Demand for money remained strong in October 2005 with domestic liquidity or M3 rising by 14.1 percent year-on-year to P2.248 trillion, based on data from the BSP’s Depository Corporations Survey (DCS). However, this was a deceleration from the 14.8 percent year-on-year increase in domestic liquidity recorded in September 2005. On a monthly basis, M3 expanded by 0.3 percent in October, compared to the 0.4 percent growth in the previous month.
The sustained expansion in liquidity can be traced mainly to the increase in foreign assets of the BSP coupled with a reduction in its foreign liabilities. Fueled by strong capital inflows from overseas Filipino workers (OFW) remittances, portfolio and direct investments, the BSP’s foreign assets increased year-on-year by around 9.7 percent while its liabilities declined by more than 50 percent. Net foreign assets of depository corporations also increased, given the 2.9 percent expansion in their assets combined with a 5.1 percent decline in their liabilities.
The growth of domestic credits to both the public and private sectors also contributed to the expansion in domestic liquidity.
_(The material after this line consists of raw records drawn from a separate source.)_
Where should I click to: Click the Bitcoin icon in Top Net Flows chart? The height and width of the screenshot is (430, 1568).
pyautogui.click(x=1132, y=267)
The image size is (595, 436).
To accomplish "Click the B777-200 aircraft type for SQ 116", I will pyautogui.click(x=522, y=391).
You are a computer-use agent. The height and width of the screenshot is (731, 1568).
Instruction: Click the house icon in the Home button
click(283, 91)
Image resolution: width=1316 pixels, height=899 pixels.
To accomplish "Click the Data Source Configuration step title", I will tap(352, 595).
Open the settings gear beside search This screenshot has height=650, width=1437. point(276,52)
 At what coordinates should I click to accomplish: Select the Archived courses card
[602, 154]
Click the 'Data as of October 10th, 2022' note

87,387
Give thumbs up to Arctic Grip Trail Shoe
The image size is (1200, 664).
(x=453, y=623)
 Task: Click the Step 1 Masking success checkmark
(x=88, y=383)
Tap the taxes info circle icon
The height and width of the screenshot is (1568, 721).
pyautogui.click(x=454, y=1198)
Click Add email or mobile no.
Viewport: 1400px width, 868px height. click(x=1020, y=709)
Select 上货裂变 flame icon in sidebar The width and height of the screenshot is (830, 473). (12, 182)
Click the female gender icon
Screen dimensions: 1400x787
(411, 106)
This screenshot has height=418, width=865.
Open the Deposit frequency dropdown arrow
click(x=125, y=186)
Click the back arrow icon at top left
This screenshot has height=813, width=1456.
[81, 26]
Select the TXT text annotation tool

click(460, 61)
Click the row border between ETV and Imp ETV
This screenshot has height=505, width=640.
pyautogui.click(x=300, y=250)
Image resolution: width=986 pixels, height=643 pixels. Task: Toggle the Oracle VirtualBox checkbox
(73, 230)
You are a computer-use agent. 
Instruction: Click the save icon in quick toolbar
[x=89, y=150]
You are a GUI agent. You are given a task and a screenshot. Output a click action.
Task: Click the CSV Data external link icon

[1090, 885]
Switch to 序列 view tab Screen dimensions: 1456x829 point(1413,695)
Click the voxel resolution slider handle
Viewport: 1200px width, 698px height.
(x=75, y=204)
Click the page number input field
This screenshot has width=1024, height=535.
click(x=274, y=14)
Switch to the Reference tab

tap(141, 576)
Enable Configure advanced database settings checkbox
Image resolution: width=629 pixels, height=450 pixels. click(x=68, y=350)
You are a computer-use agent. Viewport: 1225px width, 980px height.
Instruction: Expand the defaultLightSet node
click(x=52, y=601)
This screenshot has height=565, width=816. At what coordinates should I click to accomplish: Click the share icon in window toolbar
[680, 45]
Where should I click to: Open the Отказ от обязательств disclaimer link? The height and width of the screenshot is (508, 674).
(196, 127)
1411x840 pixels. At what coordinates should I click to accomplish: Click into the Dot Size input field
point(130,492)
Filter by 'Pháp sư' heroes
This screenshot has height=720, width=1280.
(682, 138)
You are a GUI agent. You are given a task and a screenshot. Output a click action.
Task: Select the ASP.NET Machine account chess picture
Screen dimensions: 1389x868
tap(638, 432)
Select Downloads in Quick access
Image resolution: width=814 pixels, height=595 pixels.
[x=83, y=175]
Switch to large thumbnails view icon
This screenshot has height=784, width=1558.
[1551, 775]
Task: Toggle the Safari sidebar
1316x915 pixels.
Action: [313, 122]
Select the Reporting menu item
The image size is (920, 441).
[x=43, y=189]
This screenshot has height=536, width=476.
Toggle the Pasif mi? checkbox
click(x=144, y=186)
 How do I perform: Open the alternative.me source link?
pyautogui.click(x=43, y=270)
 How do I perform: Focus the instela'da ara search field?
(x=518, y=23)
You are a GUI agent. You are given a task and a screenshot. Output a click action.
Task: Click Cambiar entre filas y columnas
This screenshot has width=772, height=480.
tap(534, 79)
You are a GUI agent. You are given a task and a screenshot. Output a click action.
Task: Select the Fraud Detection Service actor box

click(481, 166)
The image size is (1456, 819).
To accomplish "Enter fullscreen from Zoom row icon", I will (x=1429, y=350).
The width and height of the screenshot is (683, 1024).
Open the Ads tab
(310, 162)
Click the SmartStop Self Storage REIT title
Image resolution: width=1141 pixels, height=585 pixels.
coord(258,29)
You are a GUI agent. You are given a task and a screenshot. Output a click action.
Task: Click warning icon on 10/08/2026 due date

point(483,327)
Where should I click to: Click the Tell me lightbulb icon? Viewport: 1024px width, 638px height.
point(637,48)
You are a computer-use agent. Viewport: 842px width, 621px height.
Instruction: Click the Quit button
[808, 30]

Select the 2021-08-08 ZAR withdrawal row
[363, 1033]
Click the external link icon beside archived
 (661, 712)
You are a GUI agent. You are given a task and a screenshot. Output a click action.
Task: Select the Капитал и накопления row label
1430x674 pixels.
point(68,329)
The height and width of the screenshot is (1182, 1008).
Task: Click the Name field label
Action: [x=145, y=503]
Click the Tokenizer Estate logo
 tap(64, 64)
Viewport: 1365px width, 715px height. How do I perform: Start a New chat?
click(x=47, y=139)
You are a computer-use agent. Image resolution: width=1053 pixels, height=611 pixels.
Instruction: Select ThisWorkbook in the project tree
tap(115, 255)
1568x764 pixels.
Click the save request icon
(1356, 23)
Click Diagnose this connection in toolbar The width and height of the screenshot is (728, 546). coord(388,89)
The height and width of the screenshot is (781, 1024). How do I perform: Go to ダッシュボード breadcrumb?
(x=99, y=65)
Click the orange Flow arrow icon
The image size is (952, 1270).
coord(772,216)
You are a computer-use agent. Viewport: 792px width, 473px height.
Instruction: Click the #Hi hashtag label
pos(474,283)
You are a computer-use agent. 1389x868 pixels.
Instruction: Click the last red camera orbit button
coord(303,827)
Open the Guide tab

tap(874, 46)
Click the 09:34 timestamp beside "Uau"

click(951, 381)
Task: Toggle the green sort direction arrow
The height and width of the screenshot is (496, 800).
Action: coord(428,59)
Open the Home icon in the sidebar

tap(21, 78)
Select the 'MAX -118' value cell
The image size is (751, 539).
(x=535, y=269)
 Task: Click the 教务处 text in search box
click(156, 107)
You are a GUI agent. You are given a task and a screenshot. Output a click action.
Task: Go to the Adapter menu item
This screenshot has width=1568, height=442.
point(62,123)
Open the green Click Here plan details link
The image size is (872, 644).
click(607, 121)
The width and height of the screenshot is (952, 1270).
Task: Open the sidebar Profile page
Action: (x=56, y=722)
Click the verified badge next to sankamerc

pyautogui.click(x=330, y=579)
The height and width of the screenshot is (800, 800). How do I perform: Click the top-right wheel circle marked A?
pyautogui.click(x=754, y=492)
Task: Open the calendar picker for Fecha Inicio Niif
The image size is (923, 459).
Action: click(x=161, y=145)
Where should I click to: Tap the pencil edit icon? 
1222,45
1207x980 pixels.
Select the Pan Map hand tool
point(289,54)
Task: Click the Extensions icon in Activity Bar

Public sector credits grew by 1.3 percent in October mainly on account of loans extended to the local government and other public entities, as securities issued by the NG rose by 2.4 percent with the strengthening of the NG’s fiscal position. Private sector credits, which accounted for the bulk of the expansion in net domestic assets, expanded by 2.2 percent as banks resumed lending activities on improved NPL ratios. Commercial bank lending is expected to pick up as banks continue to unload their NPL’s to clean up balance sheets with the proposed extension of the effectivity date of the SPV Law.
The BSP will continue to monitor the level of domestic liquidity to ensure that it is consistent with the BSP’s price stability objective. The overall monetary policy stance will remain geared towards ensuring that emerging risks to inflation and inflation expectations are addressed in a timely and appropriate manner. At the same time, monetary authorities will also ensure that the liquidity requirements of a growing economy are met, to further spur economic growth.